— begin —
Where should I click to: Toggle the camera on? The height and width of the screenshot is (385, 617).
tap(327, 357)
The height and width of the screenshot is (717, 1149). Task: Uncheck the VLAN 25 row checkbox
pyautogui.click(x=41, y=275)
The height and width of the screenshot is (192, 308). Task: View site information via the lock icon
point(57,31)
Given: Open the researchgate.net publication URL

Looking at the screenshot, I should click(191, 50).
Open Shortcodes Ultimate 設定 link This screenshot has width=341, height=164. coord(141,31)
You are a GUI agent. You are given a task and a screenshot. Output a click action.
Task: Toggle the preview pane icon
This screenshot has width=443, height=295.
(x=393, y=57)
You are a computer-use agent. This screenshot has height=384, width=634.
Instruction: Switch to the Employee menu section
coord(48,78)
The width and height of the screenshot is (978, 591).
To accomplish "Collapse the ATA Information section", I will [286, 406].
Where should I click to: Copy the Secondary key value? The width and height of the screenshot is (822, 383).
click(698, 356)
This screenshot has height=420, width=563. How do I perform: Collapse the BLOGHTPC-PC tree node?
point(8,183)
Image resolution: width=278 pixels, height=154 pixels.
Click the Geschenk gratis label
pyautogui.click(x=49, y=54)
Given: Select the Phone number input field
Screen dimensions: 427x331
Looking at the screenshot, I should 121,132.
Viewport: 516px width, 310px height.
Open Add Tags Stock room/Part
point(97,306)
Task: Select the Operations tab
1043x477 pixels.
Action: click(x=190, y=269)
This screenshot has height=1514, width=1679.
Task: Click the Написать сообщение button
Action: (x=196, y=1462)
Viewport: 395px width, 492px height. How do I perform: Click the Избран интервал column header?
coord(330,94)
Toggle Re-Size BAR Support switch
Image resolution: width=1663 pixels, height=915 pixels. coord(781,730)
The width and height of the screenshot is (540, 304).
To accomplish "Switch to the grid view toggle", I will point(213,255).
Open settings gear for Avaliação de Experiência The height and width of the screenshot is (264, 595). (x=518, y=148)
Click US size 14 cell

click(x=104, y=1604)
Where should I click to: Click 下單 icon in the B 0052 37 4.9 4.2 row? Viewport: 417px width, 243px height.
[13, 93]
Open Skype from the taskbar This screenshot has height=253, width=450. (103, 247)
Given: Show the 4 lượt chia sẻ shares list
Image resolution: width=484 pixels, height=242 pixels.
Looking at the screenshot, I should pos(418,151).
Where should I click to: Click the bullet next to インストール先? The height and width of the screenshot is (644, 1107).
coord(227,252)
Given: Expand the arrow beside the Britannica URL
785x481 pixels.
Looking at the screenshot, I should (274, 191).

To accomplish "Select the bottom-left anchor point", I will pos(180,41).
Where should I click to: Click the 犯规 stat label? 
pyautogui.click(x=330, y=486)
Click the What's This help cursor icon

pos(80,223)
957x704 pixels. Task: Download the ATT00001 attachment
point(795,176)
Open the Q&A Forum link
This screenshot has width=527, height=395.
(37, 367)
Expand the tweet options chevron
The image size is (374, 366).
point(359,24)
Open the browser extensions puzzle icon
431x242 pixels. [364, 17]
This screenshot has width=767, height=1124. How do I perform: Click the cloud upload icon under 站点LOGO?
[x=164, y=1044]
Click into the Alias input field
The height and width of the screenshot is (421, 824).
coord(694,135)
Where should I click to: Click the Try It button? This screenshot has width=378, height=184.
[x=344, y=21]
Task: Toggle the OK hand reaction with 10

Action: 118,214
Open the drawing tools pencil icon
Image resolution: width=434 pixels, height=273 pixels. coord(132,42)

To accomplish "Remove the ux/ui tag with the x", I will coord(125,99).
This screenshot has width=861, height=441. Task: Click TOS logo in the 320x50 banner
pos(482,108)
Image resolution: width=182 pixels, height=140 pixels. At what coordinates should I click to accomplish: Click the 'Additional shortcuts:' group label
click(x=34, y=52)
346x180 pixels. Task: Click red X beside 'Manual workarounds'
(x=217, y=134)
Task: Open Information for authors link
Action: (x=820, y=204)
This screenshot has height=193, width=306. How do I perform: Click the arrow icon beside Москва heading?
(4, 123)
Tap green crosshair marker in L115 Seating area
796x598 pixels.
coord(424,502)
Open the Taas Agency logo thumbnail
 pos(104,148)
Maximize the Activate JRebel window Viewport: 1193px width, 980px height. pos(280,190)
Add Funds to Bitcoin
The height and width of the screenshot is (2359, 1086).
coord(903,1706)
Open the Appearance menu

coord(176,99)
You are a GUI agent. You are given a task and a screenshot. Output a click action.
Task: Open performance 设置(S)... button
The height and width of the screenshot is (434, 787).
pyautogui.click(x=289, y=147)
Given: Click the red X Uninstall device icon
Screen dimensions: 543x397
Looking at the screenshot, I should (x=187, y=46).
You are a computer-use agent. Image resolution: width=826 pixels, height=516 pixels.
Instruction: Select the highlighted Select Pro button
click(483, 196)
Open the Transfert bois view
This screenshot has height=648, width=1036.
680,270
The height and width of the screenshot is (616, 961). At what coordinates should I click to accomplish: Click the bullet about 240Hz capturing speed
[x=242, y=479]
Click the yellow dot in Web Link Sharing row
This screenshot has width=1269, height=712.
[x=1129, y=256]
— end —
Show each line of the entries above that contains the string "field", treating uppercase and lowercase letters as different.

Given: Select the Phone number input field
Click into the Alias input field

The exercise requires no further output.